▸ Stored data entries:
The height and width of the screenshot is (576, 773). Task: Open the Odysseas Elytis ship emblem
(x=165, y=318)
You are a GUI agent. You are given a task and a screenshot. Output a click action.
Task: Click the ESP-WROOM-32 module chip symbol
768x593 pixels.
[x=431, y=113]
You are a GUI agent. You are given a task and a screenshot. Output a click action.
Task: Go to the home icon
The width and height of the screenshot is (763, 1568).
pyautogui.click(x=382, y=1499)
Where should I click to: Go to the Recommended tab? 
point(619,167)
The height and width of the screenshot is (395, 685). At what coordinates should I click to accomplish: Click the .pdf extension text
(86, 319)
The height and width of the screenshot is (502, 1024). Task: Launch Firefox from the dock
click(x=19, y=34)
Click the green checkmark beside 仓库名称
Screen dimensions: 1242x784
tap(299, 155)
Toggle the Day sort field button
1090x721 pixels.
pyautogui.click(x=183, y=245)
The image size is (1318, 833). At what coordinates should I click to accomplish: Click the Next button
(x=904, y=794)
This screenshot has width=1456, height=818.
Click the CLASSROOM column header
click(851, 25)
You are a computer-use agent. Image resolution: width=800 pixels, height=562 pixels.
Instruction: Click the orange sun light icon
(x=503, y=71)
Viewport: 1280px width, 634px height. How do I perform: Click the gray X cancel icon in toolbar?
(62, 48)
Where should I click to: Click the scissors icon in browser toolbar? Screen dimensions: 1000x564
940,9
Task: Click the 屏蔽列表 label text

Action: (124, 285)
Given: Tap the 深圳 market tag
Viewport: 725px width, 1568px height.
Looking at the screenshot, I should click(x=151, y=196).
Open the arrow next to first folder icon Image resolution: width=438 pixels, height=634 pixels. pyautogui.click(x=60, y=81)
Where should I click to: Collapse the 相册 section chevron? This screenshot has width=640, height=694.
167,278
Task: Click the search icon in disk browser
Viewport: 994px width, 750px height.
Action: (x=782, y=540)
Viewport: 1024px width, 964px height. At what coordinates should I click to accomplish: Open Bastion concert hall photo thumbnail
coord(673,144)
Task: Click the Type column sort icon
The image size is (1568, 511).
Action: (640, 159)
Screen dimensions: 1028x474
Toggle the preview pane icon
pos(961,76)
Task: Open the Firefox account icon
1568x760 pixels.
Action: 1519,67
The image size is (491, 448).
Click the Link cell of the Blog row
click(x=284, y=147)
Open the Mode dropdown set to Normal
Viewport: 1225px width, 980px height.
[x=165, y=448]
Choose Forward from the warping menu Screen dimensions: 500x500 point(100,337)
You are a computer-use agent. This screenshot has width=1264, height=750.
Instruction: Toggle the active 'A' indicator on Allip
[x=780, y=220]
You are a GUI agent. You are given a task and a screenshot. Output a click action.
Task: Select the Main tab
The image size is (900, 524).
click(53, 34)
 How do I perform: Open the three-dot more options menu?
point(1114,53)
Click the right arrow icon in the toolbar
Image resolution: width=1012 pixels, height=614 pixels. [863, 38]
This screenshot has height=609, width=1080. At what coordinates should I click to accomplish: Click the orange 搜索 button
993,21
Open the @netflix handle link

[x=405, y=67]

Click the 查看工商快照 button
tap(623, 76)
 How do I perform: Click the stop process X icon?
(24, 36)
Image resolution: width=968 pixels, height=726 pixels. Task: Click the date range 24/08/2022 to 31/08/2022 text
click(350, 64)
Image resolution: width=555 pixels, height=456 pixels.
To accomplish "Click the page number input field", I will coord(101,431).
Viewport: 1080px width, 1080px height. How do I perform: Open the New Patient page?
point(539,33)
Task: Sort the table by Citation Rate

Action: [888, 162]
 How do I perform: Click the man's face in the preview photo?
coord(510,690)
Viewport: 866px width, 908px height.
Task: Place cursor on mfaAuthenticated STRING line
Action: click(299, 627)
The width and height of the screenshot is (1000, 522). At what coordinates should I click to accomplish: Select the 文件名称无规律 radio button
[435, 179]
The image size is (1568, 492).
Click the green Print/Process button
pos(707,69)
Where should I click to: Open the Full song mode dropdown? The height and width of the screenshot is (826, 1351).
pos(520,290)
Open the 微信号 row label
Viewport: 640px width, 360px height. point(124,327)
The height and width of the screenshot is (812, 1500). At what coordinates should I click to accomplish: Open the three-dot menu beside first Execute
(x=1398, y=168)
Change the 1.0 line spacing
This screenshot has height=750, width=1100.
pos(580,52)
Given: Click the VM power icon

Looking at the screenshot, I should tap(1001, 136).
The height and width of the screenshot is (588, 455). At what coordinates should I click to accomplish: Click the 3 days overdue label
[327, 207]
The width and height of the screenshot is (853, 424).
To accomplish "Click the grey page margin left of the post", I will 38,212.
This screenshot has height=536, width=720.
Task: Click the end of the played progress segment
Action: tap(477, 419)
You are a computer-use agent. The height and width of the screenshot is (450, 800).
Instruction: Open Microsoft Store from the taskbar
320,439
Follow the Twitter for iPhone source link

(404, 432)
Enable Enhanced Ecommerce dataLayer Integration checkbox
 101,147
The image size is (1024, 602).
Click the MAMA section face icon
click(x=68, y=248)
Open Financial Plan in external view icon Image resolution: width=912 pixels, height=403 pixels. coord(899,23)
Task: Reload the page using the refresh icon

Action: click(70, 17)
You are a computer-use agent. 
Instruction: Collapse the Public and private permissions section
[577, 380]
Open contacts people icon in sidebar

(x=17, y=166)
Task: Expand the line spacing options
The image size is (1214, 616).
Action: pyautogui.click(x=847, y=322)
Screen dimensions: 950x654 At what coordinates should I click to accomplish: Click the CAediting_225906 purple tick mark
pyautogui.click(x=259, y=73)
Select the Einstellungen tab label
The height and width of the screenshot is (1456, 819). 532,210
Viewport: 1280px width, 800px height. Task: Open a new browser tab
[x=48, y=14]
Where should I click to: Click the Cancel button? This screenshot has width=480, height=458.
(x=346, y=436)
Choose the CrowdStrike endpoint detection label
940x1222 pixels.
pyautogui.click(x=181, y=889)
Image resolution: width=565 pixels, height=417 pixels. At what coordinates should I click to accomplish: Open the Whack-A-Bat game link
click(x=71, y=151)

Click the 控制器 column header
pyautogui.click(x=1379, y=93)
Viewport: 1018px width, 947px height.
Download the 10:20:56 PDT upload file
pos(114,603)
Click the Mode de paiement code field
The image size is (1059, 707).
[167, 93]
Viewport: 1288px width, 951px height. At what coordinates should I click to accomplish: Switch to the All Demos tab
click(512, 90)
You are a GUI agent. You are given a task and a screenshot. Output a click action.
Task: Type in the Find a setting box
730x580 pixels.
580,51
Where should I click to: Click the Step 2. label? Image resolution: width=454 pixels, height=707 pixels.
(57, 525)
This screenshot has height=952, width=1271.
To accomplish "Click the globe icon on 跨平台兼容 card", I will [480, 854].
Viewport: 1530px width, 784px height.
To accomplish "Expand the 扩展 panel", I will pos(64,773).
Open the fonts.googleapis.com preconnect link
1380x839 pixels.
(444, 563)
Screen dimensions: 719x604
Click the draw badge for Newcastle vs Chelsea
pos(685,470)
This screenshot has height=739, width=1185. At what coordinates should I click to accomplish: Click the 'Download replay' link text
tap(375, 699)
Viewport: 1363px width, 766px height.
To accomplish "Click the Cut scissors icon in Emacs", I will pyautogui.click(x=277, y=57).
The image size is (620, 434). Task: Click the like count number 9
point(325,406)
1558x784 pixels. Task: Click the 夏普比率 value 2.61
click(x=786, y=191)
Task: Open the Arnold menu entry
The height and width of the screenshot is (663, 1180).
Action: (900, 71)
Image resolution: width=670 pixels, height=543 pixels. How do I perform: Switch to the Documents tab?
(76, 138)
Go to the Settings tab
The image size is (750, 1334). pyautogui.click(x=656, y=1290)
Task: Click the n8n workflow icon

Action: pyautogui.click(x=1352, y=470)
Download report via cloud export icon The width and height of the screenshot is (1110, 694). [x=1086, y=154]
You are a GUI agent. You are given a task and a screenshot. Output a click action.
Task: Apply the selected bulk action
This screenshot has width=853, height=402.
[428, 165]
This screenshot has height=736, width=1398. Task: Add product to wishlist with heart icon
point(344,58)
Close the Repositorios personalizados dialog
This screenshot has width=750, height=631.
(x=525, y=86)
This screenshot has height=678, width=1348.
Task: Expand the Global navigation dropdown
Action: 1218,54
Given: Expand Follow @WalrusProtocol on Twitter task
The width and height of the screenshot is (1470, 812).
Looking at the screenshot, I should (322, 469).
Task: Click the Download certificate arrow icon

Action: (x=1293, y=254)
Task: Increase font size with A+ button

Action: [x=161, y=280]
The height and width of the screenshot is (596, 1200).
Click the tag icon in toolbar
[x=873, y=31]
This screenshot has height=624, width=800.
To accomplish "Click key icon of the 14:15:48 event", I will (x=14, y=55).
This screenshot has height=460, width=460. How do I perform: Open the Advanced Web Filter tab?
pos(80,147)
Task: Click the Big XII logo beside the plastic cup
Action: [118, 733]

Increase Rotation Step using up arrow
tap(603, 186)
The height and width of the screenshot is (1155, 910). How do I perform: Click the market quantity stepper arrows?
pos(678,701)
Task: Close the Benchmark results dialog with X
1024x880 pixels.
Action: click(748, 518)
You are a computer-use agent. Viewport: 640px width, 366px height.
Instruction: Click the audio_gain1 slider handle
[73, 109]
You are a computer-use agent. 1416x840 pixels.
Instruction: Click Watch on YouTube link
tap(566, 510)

▸ Work request:
Check each line above for the string "spacing" and copy the ones that have it.

▸ Reply:
Change the 1.0 line spacing
Task: Expand the line spacing options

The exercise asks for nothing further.